Neste Dia Mundial de Combate à AIDS (1º de dezembro), a África do Sul ainda possui a maior população HIV positivo do mundo, com 7,7 milhões de pessoas vivendo com HIV no país em meio a um orçamento que está encolhendo.

Após declaração de política orçamentária de médio prazo feita em novembro deste ano, organizações da sociedade civil expuseram preocupações de que a diminuição do fundo para as províncias, tanto pela divisão equânime quanto por meio de subsídios condicionais, pode ter como resultado a perda de metas cruciais para o tratamento de HIV/AIDS.

O Tesouro Nacional também falhou em prover informações claras ou planos concretos para assistir as províncias no cumprimento de metas do programa de tratamento do HIV em meio às restrições de orçamento. 

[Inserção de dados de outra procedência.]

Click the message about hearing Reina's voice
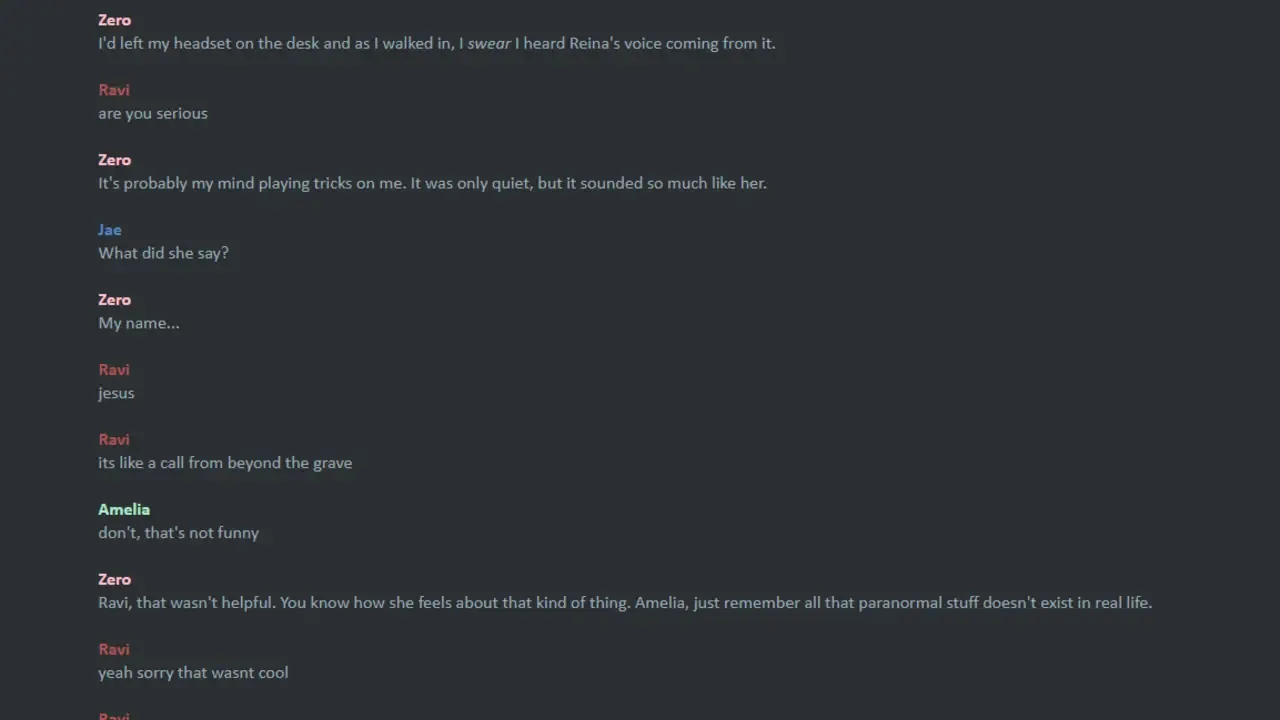1280x720 pixels. click(436, 44)
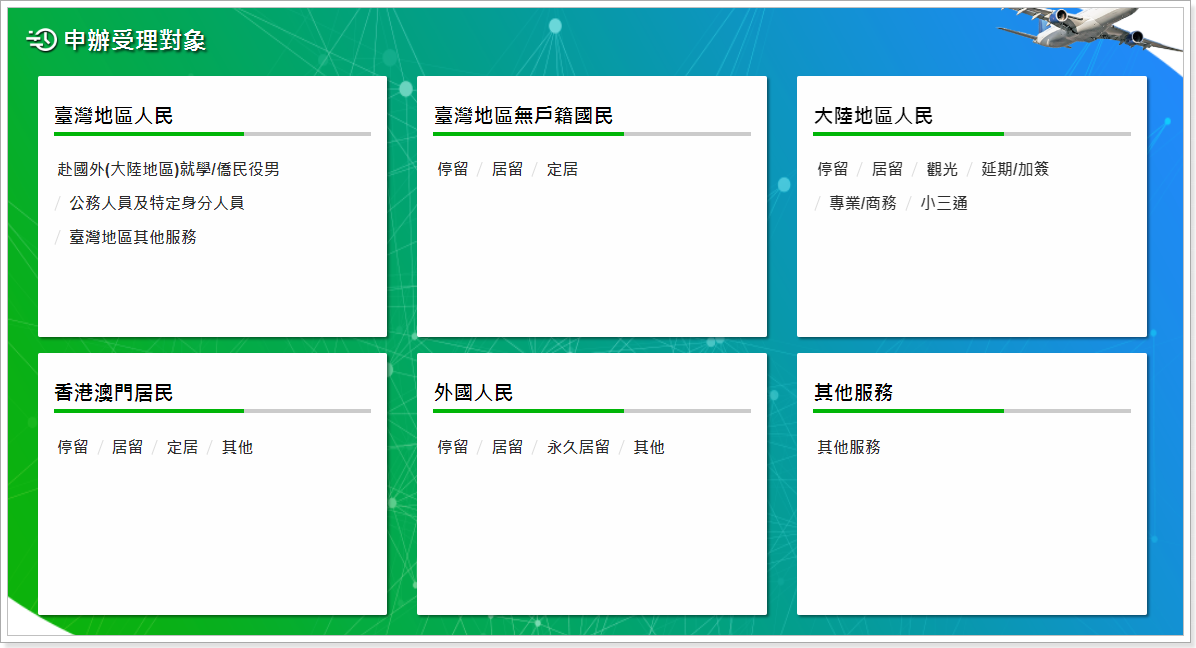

O orçamento nacional para o mês de fevereiro de 2021, tabulado pelo ex-ministro das Finanças, Tito Mboweni, viu a linha de base do subsídio condicional para tratamento do HIV ser reduzido a um total de 5,8 bilhões de rands [moeda sul-africana] (cerca de R$ 2,05 bilhões) para o próximo triênio. Nenhum valor adicional foi alocado na declaração de política orçamentária de médio prazo para o ano de 2022.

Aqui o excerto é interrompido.